• **DOCUMENT EXTRACT**:
--- start ---
At a canter, her head being low is a sign she is NOT remotely collected. When her head goes below level, she is almost always strung out and heavy on the forehand. When she collects (moderately, she's no dressage horse), her head comes UP, but her pace slows and she shifts into 'float above the ground' mode.

I realize a lot of folks value a lower head. That may puzzle me, but I don't mind it. Lots of folks have no desire to follow my example in riding, either!

But collection takes place for most horses without a headset. It may be that at high levels of collection it differs, but even then I doubt 'collection' requires a tucked in nose. Collection is about balance and how the horse uses the power his hind end is generating.

To teach a western jog, I'd suggest riding with your weight back some and milking each rein individually to tell each shoulder, in sequence, 'not so far'. When my horses were learning to canter, they got very excited about it and turned trotting into a nightmare of fast, heavy on the front end jarring. By using each rein to tell the horse to extend its legs a little less each stride, I could usually get them into a normal trot in a dozen strides, and down to a jog in another dozen or so.
--- end ---
• **SET TASKS**:
- a) Reproduce the part of the horse-riding passage starting at "But collection takes" and ending at "end is generating.".
- b) Answer these questions from the horse-riding passage:
(i) What happens to the mare's head when she collects at a canter?
(ii) What does the writer say collection is about?
(iii) Using each rein to shorten the horse's stride, in about how many strides could the writer usually get a horse into a normal trot?
None of the material is needed for anything here.

• **DATA SHOWN**:
--- start ---
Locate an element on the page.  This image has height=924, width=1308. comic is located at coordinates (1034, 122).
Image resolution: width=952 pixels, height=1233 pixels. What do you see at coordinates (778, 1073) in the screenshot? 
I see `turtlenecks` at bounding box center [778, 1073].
--- end ---
• **SOLUTIONS FOR EACH TASK**:
- a)
But collection takes place for most horses without a headset. It may be that at high levels of collection it differs, but even then I doubt 'collection' requires a tucked in nose. Collection is about balance and how the horse uses the power his hind end is generating.

- b)
(i) Her head comes up.
(ii) Balance and how the horse uses the power his hind end is generating.
(iii) About a dozen strides.